#### Record excerpts ####
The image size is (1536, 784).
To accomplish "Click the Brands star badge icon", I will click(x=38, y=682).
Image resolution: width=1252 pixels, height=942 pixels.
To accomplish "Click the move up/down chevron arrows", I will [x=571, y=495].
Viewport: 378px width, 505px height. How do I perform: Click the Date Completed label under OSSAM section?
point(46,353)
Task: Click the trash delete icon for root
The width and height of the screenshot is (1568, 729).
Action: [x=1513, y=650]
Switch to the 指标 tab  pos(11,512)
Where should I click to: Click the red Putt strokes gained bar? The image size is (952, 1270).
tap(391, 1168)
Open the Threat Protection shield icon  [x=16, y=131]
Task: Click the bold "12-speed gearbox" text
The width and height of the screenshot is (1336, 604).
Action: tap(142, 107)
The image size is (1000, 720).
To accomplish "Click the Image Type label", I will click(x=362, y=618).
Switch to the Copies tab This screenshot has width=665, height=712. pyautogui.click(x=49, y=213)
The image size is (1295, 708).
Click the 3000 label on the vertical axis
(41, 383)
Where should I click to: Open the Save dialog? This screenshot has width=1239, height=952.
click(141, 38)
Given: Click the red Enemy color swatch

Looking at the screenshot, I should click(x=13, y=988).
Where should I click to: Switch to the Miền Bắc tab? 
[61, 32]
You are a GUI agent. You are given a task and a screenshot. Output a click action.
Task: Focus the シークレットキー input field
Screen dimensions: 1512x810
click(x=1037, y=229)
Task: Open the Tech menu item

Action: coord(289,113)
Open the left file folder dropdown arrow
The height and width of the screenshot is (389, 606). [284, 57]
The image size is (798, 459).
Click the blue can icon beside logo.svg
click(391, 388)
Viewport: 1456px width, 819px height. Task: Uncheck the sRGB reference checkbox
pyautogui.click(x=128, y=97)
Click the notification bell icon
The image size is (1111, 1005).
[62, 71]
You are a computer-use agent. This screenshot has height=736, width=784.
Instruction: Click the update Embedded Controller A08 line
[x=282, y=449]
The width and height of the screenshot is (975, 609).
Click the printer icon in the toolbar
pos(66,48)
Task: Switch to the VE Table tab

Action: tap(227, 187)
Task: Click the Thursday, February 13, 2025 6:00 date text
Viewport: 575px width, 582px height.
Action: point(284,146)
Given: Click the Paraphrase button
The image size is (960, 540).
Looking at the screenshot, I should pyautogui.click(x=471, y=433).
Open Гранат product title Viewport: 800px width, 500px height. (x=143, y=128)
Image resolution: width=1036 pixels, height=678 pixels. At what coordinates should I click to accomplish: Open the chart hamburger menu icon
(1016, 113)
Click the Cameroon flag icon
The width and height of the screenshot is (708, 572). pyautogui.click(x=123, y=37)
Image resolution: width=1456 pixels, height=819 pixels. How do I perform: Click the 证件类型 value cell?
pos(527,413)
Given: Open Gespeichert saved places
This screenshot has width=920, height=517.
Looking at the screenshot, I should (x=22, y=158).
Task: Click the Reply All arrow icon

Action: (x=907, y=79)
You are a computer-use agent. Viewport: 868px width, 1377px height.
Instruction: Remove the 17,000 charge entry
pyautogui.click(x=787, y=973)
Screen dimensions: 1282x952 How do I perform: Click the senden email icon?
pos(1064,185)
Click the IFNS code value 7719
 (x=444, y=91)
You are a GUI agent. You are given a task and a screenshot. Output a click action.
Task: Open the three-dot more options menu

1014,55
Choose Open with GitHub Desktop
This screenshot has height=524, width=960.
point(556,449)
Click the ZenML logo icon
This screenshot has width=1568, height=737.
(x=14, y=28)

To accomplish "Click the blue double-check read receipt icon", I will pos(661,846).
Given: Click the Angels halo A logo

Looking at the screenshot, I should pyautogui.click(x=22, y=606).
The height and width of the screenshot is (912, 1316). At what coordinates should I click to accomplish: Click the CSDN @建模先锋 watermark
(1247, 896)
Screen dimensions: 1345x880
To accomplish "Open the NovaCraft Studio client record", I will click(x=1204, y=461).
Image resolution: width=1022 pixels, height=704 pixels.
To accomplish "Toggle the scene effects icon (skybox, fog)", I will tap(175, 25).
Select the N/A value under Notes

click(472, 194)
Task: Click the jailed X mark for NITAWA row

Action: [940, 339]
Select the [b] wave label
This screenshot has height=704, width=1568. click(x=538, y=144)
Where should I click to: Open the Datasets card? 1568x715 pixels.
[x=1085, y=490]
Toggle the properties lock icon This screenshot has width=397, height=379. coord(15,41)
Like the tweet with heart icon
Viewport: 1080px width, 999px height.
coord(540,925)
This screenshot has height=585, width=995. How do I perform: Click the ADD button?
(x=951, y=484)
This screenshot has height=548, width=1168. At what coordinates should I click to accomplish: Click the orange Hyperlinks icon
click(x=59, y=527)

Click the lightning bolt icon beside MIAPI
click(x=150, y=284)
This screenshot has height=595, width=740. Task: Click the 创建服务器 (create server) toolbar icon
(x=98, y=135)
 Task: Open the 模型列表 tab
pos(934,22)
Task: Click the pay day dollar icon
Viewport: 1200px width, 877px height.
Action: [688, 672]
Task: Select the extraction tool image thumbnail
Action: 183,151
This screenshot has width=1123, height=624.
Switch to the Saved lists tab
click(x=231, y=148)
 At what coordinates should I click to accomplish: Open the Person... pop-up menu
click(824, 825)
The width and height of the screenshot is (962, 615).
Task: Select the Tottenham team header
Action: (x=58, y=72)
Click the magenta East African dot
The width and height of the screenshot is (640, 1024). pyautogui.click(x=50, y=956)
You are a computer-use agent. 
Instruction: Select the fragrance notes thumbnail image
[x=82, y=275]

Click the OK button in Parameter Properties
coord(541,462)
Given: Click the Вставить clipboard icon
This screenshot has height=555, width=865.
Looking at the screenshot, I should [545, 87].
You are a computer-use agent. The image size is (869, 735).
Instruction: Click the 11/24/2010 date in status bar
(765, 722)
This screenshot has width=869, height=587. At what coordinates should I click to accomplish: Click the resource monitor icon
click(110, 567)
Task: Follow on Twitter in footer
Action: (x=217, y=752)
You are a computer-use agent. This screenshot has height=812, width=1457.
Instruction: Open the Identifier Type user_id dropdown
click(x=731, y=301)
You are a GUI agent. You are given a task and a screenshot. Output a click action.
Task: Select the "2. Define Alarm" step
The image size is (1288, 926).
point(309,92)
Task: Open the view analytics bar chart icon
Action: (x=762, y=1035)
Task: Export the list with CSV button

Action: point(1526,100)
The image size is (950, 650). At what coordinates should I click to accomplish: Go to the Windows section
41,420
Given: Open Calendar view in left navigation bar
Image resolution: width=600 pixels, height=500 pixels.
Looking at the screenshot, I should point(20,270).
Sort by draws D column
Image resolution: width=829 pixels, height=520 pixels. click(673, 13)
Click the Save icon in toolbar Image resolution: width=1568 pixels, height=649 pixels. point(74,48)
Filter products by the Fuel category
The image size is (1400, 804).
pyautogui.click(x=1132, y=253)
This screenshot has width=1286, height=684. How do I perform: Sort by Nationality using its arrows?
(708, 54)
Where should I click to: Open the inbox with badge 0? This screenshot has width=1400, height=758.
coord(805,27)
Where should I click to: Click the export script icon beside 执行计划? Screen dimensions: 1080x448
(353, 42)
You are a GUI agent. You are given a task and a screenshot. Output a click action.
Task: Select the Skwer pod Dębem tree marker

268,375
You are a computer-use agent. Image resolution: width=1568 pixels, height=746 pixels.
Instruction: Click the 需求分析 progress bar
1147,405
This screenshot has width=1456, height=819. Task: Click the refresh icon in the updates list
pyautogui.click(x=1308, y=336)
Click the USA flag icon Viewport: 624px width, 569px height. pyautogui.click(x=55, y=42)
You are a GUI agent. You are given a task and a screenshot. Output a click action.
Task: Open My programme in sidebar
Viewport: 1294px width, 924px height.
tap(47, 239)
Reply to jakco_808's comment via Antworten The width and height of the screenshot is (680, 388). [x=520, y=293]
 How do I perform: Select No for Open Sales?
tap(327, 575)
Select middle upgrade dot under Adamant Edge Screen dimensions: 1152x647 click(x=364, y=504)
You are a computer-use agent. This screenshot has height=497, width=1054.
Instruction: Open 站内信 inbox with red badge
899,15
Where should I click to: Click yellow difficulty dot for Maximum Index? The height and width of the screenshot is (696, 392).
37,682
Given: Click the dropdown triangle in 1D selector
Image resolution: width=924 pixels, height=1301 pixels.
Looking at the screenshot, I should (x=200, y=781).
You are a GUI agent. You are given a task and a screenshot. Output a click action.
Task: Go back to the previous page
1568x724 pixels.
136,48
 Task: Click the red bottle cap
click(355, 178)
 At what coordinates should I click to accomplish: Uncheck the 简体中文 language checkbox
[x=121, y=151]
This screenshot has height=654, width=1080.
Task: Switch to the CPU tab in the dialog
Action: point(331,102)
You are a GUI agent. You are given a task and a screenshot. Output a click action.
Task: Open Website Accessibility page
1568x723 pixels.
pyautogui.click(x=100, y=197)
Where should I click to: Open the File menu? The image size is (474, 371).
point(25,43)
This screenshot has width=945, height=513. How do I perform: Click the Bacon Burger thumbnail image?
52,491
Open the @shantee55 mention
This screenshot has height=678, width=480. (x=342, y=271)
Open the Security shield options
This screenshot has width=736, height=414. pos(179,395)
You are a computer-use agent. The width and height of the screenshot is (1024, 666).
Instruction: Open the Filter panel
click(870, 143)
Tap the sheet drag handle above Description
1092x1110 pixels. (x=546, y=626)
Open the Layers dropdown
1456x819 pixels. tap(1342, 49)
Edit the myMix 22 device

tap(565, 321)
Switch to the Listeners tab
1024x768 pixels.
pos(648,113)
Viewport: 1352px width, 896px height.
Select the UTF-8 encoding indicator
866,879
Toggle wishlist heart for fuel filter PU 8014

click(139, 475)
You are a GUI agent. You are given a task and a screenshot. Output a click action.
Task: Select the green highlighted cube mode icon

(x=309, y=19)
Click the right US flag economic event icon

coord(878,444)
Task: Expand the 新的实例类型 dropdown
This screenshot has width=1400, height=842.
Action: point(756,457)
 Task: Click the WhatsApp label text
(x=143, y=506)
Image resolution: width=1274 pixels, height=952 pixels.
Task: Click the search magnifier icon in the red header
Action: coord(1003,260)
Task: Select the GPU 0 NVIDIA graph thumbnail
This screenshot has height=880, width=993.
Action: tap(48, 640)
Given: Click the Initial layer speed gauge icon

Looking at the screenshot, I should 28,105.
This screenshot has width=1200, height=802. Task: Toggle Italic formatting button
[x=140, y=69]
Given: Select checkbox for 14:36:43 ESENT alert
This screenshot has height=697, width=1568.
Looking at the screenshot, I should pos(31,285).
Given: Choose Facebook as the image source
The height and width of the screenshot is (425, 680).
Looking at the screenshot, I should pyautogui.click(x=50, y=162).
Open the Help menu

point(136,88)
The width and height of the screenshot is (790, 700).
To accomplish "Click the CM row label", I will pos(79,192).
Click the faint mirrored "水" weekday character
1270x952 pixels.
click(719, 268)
####
■ Problem ■
Copy the data above word for word, starting at the line containing "Open the left file folder dropdown arrow" and ending at the line containing "Action: point(284,146)", with both of those lines included.

■ Finished answer ■
Open the left file folder dropdown arrow
The height and width of the screenshot is (389, 606). [284, 57]
The image size is (798, 459).
Click the blue can icon beside logo.svg
click(391, 388)
Viewport: 1456px width, 819px height. Task: Uncheck the sRGB reference checkbox
pyautogui.click(x=128, y=97)
Click the notification bell icon
The image size is (1111, 1005).
[62, 71]
You are a computer-use agent. This screenshot has height=736, width=784.
Instruction: Click the update Embedded Controller A08 line
[x=282, y=449]
The width and height of the screenshot is (975, 609).
Click the printer icon in the toolbar
pos(66,48)
Task: Switch to the VE Table tab

Action: tap(227, 187)
Task: Click the Thursday, February 13, 2025 6:00 date text
Viewport: 575px width, 582px height.
Action: point(284,146)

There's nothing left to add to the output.